The Fiber Art section explores the many processes artists use to create with fiber. Featuring techniques like rug-hooking, employed in Martha Wagner's I'm On To Oklahoma, to photo-transfers on silk, used in Elia Wood's A Bowl of Summer, this section showcases the diversity of a genre of art that has existed for thousands of years yet continues to offer innovations. From silk-dyeing and paper-making to stitching and felting, Oklahoma artists have honored their craft and continue a strong tradition of the fiber arts in our state.The Contemporary Art section integrates selected paintings, ceramics, sculptures, and mixed media works. This broad selection displays significant examples of the major art movements and directions that influenced Oklahoma artists over the last century. Created from the early 1900s to the present, these works make it possible to trace the transition from the end of the Modern Art era to the emergence of new artistic developments in contemporary art in Oklahoma.
Not surprisingly, in conjunction with the Collection's establishment in 1971, the Collection is notably strong in contemporary art of the 1960s and 1970s. Significant postwar developments include Abstract Expressionism, Geometric Abstraction, and Post-Painterly Abstraction by noted artists George Bogart, Bob Barker and Leon Polk Smith.
The Sculpture section features works in media ranging from classical bronze to contemporary metals. These works explore the power of sculpture to depict familiar forms as well as their effect on the space around them. Ranging from the representative to the abstract, the sculptures in this section exhibit styles from traditional forms to contemporary interpretations.
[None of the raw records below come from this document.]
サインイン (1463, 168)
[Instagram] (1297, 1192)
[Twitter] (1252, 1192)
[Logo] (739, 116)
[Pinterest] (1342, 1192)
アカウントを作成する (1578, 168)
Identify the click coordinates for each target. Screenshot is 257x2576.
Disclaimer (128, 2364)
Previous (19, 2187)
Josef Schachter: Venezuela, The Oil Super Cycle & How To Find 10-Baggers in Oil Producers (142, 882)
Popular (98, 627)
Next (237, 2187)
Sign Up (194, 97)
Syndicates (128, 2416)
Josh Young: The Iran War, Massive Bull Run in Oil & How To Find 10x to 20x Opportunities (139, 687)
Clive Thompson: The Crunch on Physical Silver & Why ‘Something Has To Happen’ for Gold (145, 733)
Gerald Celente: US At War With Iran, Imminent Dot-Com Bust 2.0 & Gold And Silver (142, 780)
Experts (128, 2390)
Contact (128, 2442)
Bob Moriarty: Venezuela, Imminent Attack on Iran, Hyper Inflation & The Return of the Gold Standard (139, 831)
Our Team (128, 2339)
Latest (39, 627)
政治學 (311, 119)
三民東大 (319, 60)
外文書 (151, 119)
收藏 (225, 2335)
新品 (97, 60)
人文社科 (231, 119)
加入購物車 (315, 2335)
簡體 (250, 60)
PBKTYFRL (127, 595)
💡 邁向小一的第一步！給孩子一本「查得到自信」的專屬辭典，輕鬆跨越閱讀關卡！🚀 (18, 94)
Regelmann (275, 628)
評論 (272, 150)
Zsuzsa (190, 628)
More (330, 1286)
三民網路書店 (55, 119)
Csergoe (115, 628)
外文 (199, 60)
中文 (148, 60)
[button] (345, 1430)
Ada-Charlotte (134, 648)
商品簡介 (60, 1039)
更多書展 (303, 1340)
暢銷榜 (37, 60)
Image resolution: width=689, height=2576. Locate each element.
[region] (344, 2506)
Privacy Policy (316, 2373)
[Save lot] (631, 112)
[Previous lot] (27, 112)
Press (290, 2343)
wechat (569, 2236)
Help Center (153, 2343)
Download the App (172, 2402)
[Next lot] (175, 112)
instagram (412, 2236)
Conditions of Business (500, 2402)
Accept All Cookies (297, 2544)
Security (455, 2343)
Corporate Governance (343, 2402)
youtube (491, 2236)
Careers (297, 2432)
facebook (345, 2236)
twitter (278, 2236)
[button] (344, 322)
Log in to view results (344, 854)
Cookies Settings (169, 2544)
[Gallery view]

As the direction of many contemporary sculptors continues to change in technique and theme, sculptors incorporate new media and common objects in their works. In Melvin R. Smith's The Ford Mask, the artist utilizes an ordinary object, the frame of a Ford Ranger truck, to construct an African-American inspired mask. In addition, contemporary sculptors are expanding their repertoire to include functionality into their works as seen in Kelly Gale Amen's 1898 Weatherford, Oklahoma bronze bench.